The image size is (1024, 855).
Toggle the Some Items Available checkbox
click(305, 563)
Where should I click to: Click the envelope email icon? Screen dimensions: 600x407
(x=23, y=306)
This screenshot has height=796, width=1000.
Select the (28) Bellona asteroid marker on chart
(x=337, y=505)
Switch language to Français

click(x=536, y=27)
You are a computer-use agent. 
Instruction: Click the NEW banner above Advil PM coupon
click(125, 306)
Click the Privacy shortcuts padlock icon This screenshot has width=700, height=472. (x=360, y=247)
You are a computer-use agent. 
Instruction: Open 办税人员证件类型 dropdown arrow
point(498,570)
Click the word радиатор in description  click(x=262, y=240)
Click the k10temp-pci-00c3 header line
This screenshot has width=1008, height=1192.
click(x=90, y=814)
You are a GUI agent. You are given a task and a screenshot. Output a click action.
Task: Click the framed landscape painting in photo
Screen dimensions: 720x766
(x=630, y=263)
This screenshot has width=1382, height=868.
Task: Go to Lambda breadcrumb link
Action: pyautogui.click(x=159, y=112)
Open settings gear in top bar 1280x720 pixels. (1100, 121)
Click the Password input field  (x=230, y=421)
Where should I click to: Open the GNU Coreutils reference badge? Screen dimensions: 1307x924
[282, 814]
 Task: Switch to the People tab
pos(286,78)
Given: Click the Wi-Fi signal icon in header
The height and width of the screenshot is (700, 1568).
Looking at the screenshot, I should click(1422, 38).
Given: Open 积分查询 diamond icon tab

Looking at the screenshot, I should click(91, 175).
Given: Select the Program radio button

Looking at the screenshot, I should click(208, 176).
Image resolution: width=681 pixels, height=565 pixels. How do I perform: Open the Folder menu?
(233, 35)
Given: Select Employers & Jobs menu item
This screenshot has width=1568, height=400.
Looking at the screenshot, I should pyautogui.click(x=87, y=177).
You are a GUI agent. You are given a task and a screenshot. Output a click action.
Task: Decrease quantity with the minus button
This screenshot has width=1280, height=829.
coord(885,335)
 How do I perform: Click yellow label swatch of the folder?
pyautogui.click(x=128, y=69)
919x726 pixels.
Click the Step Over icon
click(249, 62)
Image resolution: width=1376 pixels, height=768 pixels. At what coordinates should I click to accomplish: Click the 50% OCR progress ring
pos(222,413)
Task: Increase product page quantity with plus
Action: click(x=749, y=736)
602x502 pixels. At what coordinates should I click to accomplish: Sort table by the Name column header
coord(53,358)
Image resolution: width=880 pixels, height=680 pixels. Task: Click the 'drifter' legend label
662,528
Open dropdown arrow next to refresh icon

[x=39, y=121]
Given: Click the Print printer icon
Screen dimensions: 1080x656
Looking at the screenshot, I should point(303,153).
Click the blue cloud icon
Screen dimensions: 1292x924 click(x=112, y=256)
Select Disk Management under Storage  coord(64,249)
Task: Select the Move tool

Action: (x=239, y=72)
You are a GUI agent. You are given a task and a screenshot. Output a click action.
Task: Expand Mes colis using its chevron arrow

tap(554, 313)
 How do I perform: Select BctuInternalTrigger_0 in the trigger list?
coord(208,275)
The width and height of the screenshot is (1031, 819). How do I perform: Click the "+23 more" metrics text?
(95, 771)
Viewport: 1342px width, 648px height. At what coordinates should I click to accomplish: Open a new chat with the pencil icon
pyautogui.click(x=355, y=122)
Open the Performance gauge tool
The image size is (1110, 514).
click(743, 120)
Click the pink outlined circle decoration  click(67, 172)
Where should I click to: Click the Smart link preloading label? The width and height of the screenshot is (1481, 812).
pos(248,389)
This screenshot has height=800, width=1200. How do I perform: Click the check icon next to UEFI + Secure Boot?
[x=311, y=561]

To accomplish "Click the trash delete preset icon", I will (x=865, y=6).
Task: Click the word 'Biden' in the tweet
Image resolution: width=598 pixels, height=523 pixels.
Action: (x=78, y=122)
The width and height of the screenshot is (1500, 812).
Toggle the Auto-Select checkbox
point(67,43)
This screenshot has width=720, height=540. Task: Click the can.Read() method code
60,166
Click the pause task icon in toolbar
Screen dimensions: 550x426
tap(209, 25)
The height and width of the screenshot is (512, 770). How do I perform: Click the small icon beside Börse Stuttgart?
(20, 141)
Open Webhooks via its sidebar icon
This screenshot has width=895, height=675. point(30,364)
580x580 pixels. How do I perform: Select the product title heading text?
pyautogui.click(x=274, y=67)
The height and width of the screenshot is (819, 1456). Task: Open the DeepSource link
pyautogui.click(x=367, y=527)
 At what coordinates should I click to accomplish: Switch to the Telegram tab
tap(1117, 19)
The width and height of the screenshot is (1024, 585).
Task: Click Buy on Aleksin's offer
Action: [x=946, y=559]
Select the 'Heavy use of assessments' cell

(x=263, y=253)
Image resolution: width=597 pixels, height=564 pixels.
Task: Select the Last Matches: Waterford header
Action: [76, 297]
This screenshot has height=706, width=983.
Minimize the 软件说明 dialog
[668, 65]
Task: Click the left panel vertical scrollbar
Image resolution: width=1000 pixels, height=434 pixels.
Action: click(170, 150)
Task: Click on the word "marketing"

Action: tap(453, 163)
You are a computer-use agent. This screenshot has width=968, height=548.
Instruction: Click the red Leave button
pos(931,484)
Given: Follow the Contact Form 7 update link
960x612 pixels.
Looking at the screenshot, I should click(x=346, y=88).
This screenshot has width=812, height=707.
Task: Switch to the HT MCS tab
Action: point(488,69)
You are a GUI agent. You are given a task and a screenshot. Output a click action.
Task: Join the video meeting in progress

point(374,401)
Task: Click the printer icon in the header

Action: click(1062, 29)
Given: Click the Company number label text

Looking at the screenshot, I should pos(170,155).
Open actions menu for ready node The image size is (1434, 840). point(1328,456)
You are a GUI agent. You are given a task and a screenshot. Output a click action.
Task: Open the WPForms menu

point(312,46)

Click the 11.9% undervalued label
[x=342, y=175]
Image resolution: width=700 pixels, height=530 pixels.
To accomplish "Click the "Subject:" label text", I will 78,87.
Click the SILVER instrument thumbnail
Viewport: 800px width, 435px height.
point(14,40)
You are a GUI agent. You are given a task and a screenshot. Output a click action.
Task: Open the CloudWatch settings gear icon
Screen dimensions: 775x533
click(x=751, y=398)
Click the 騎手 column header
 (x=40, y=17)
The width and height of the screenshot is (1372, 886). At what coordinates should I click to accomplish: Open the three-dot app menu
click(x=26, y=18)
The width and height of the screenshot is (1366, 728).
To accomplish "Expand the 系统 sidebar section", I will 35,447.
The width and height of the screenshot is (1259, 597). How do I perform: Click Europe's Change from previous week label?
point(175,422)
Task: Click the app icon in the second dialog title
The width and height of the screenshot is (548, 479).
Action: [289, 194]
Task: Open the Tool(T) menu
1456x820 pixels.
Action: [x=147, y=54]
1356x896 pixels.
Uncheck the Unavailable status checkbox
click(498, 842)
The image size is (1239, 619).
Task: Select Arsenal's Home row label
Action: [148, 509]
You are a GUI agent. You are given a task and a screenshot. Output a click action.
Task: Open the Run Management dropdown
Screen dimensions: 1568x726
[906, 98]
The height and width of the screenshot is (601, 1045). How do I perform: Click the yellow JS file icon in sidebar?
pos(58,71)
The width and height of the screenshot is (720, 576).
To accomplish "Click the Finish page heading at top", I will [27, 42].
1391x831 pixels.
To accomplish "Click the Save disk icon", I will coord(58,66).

▸ To do: Give the count of lines in the records that contain "will", and no other text.

▸ Answer to the exercise: 5